The Boston Red Sox have been one of the most successful drafting teams over the past decade.
After years of trading away minor-league talent for veterans and favoring the free-agent process, Boston's whole philosophy changed when owner John Henry came in and installed his own brain trust. An emphasis on homegrown players acquired through the draft was instituted. While the Red Sox started off well in that department, they moved away over the intervening years from that philosophy, thanks to the successes at the major-league level, which had to be sustained.
The fried chicken and beer collapse in 2011, followed by the Bobby Valentine debacle of 2012, changed all that, and the team is back to emphasizing homegrown players acquired through the draft.
It's a good move, as an impressive 15 of 35 players drafted in the first two rounds over the past decade have debuted in the major leagues. These players are highlighted in bold in the following list of Boston's draft picks dating back to the year 2004. They comprise the first two rounds of each draft, including the supplemental first-round pick (denoted as "1s") gained as compensation to losing players to free agency. The "Overall" column is the overall number in the draft the player was selected, not the overall inside the specific round. Without further ado:
|2007||2||84||Hunter Morris (did not sign)|
|2011||1s||40||Jackie Bradley Jr.|
The 43 percent success rate in transitioning high-level draft picks to the majors is nothing short of astounding.
And even better, that figure should go up very shortly. As noted in italics in the table above, eight additional people are poised to make their debut in the major leagues in either 2014 or 2015. These are relatively "safe" picks—things would have to go dramatically wrong for these players to not debut in the majors. That would make Boston's success rate in 10 seasons worth of drafts a whopping 66 percent.
As Baseball America's Matt Eddy details, 57 percent of all first-, supplemental first- and second-rounders make the major leagues. This study was done through drafts of 2008, allowing for five full seasons in the minor leagues to give the draft's players ample time to make the major leagues. When you consider that 43 percent of Boston's top picks have already made the majors without controlling for this five-year window (which would have had a cut-off of 2009), the Red Sox's success is that much more acute.

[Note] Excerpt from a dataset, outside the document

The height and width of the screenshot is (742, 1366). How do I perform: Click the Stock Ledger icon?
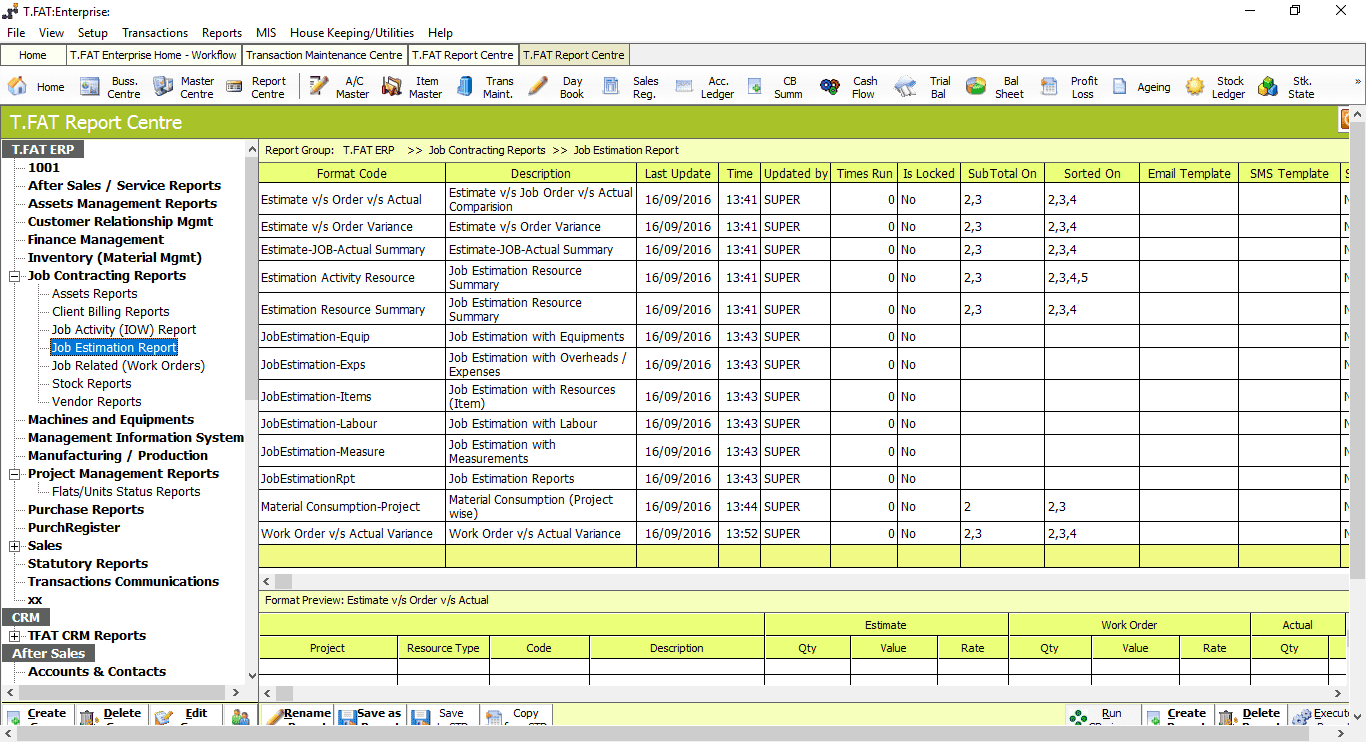point(1214,87)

(Controlling for this five-year window and cutting off at 2009 would give the Red Sox a 65 percent success rate with 13 major leaguers out of a possible 20, still besting Baseball America's finding of 57 percent across all teams.)
The five biggest scores in the past 10 years in Boston's draft are:
Dustin Pedroia: Drafted in the second round, the Red Sox were ahead of the curve in recognizing the second baseman's hand-eye coordination. ESPN's Keith Law, who worked for the Toronto Blue Jays at the time, said that Pedroia was a fourth-rounder in their eyes, while many probably did not even have him as a possible draft pick.
Jacoby Ellsbury: Ellsbury helped lead the Red Sox to two World Series alongside Pedroia, then bolted to become the latest Red Sox-turned-traitor to the Yankees, amassing a $153-million deal from New York. Unlike Pedroia, Ellsbury was a first-rounder and thus was not as large a surprise as Pedroia turned out to be.
Clay Buchholz: 2014's struggles notwithstanding, Buchholz has been a solid major leaguer. He's thrown a no-hitter, won two rings, won 17 games in a season (2010) and was well on his way to a Cy Young Award in 2013 before injuries struck. Buchholz was 12-1 with a 1.74 ERA in 16 starts in 2013, which makes his 7.02 ERA through 10 starts in 2014 that much more shocking to digest.
Jed Lowrie: No longer with the Red Sox, Lowrie has also played for the Astros and A's. He has fashioned himself into a quality hitter who can play second base and shortstop—and third base in a pinch. An impending free agent, Lowrie should get a solid contract this offseason.
Justin Masterson: Masterson was traded to Cleveland in 2009 after impressing Boston out of the bullpen. Boston has long wanted Masterson back and has made overtures to that effect, as Over the Monster relays, but Cleveland has hung onto the right-hander. Boston needed to give up Masterson to acquire catcher Victor Martinez, but Masterson has developed into a strong starting pitcher that could get a payday this offseason as a free agent.
As the Red Sox ready for the 2014 draft, only time will tell just how successful the draft ends up. If the last decade of top draft picks is any indication, Boston will be drafting someone that eventually turns out to be a bona fide major leaguer.